EXERCISE: Copy the material from the line with "Viewport: 1867px width, 1353px height." through the end, switching "Doors" to "Windows" and leaving everything else unchanged.

--- START SUPPLIED INFORMATION ---

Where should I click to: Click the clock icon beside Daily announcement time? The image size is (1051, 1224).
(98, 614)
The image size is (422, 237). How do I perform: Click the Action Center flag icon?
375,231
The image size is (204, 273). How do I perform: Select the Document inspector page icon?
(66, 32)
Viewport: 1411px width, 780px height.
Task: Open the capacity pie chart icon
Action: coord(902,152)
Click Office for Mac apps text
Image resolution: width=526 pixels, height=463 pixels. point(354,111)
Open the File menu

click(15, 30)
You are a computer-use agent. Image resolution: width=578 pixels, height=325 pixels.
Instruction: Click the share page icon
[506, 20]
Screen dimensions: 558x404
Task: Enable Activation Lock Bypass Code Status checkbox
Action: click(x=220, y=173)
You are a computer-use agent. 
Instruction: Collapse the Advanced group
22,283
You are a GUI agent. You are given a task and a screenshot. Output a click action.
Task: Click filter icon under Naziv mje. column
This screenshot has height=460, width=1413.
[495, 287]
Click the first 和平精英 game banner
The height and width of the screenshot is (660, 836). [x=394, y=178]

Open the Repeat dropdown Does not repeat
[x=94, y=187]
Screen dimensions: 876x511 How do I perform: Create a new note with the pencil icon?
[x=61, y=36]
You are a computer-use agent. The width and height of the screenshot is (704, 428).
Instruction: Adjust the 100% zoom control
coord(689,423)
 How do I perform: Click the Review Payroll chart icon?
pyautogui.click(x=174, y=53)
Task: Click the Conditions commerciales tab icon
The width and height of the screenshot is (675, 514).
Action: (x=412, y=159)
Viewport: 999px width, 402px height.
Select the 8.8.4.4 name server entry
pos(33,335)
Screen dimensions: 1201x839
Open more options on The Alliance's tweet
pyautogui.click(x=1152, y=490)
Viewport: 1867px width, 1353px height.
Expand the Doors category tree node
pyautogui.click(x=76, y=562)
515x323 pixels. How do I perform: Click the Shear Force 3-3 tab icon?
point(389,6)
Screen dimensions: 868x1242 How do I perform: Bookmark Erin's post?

--- END SUPPLIED INFORMATION ---

ANSWER TO THIS TASK:
Viewport: 1867px width, 1353px height.
Expand the Windows category tree node
pyautogui.click(x=76, y=562)
515x323 pixels. How do I perform: Click the Shear Force 3-3 tab icon?
point(389,6)
Screen dimensions: 868x1242 How do I perform: Bookmark Erin's post?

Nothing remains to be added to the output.